Policy

When we talk about "Policy" in FESF, we mean exactly two things:

•      Whether data written to a newly created file should be transparently encrypted before being stored on disk.  Transparent encryption also implies storing Client-defined control information and FESF metadata information within the file.

•      Whether the data read from an existing FESF encrypted file should be decrypted before being returned to the application that's reading it and whether data written by that application should be encrypted before it's stored in that existing FESF encrypted file on disk.

Policy decisions are made in user-mode by the Client Solution. The Client's Solution code is called to make a Policy decision whenever (a) a new file is created (and before any data is written to it), or (b) an existing FESF encrypted file is opened (and before any data has been read from or written to it).  Although there are a few additional events that will result in FESF calling the Client Solution, these are the only times when FESF calls the Client Solution to ask for a Policy decision.

The Client Solution will use data provided by FESF and optionally other data it collects or maintains independent of FESF as the basis for its policy decision.  When a Policy decision is required, FESF provides the following information to the Solution:

•      The fully qualified path of the file being created or accessed. Specifically:

Ø For files on local volumes, this includes the Volume GUID identifying the volume on which the file resides, plus the directory path and file name.  The Volume GUID unambiguously identifies the volume and can be converted to a drive letter by an FESF-supplied utility function.

Ø For files on shadow volumes, the Volume GUID is predefined as being FE_SHADOW_VOLUME_GUID. The device name of the shadow volume is supplied as well as the volume relative path to the file.

Ø For files on the network, the Volume GUID is predefined as being FE_NETWORK_GUID. The server and share are supplied along with the share relative path to the file.

•      The Thread ID (TID) of the thread that is creating or accessing the file.  Given this TID, the Solution can determine the fully qualified path of the executing image and the Security ID (SID) under which the application is executing.  The SID identifies a user (including username and domain) or other Windows security principal (such as a security group). FESF provides utility functions to allow the Solutions to easily determine these values from the provided TID.

•      The file access (read data, write data, and others) that was granted to the accessing application.

•      The disposition of the file being accessed.  This indicates whether the file is being created, overwritten, appended, or just opened.

Thus, when a new file is created or an existing encrypted file is accessed, the Client Solution determines policy for that file based on some combination of:

•      Drive (or server and share), directory path, and name of the file being accessed

•      Path and name of the accessing application

•      Security context (that is, nominally the user) under which the application is running.

•      The action being performed on the file.

•      The access granted to the application for this specific open instance of the file.

Which of these variables are taken into account, and how they may be used to define Policy, is entirely up to the Client Solution.  In addition, variables other than those provided directly by FESF – such as the system on which the application is running, or the day of the week – could also be used.

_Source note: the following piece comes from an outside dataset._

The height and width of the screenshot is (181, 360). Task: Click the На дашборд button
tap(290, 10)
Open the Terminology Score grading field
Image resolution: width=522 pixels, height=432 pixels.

By way of example, a very simple policy implemented by a Client's Policy DLL might be:

"We want any files that are created in the directory \MySecretStuff\ on the volume that is the C drive on this workstation to be encrypted."

That's pretty straight forward.  Or, a slightly more involved example:

"Decrypt all encrypted files on the network with the path \\SpecialForces\missions\ImpossibleMission\ only when they are accessed by a user that's in the Active Directory security group SecretAgents and from a system that is actively joined to a domain named MI5 or MI6."

That's also pretty simple but requires the Solution to get the name of the domain to which the machine is joined outside the mechanisms provided by FESF (it's easy: You just call the Windows function LsaQueryInformationPolicy).  A slightly more complex policy that a Solution could implement would be:

"We want all existing encrypted files accessed by Microsoft Outlook, regardless of the directory that the file may be in, to not be decrypted when Outlook accesses it, unless the file has the file suffix OST or PST."

This third example policy would ensure that if a user attached an encrypted document to an Outlook email, the encrypted version of the file would be sent, while still allowing locally stored Outlook data files (the OST and PST files) to be encrypted.